-- RECORDS FOR THE TASK --
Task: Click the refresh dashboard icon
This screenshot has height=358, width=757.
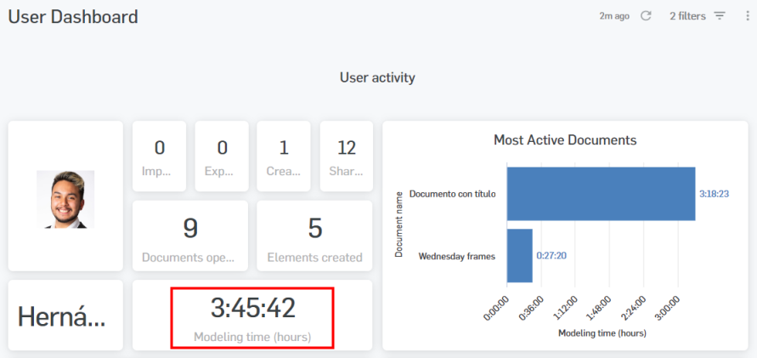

==

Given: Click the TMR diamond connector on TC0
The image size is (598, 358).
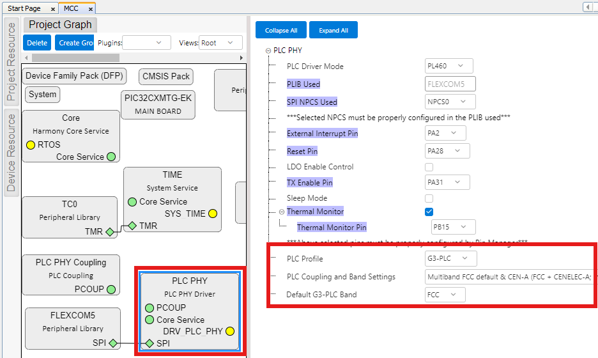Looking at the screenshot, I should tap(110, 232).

-- AIM OF THE EXERCISE --
Copy every line in the data above that has the string "Click" in it.

-- OUTPUT --
Task: Click the refresh dashboard icon
Given: Click the TMR diamond connector on TC0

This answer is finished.